_Task directions_
Reproduce the rows from the line containing "Where should I" through the line containing "coord(296,798)", with both lines included. Leave the pictures out.

_Record set_
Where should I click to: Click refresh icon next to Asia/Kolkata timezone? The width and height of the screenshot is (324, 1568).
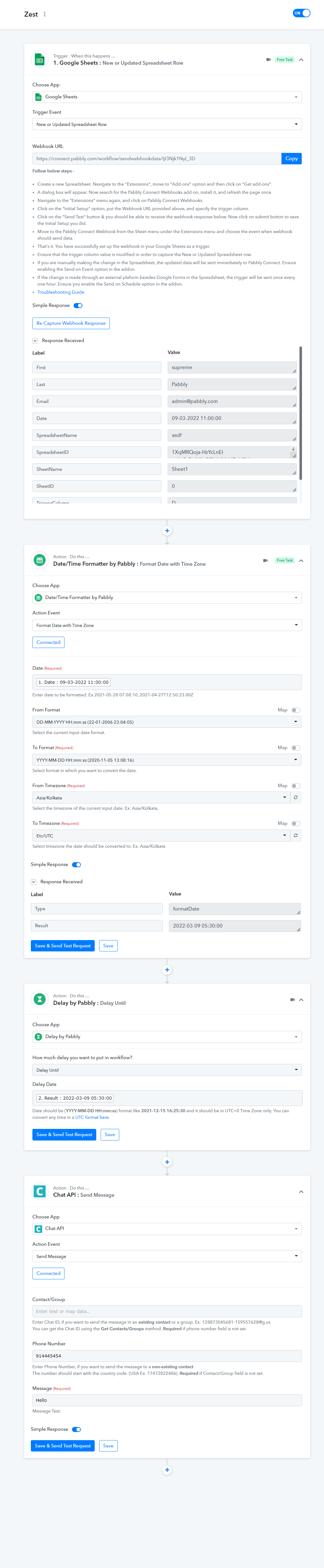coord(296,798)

---

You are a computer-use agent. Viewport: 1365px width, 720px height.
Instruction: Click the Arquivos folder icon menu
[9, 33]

_Written answer_
Where should I click to: Click refresh icon next to Asia/Kolkata timezone? The width and height of the screenshot is (324, 1568).
coord(296,798)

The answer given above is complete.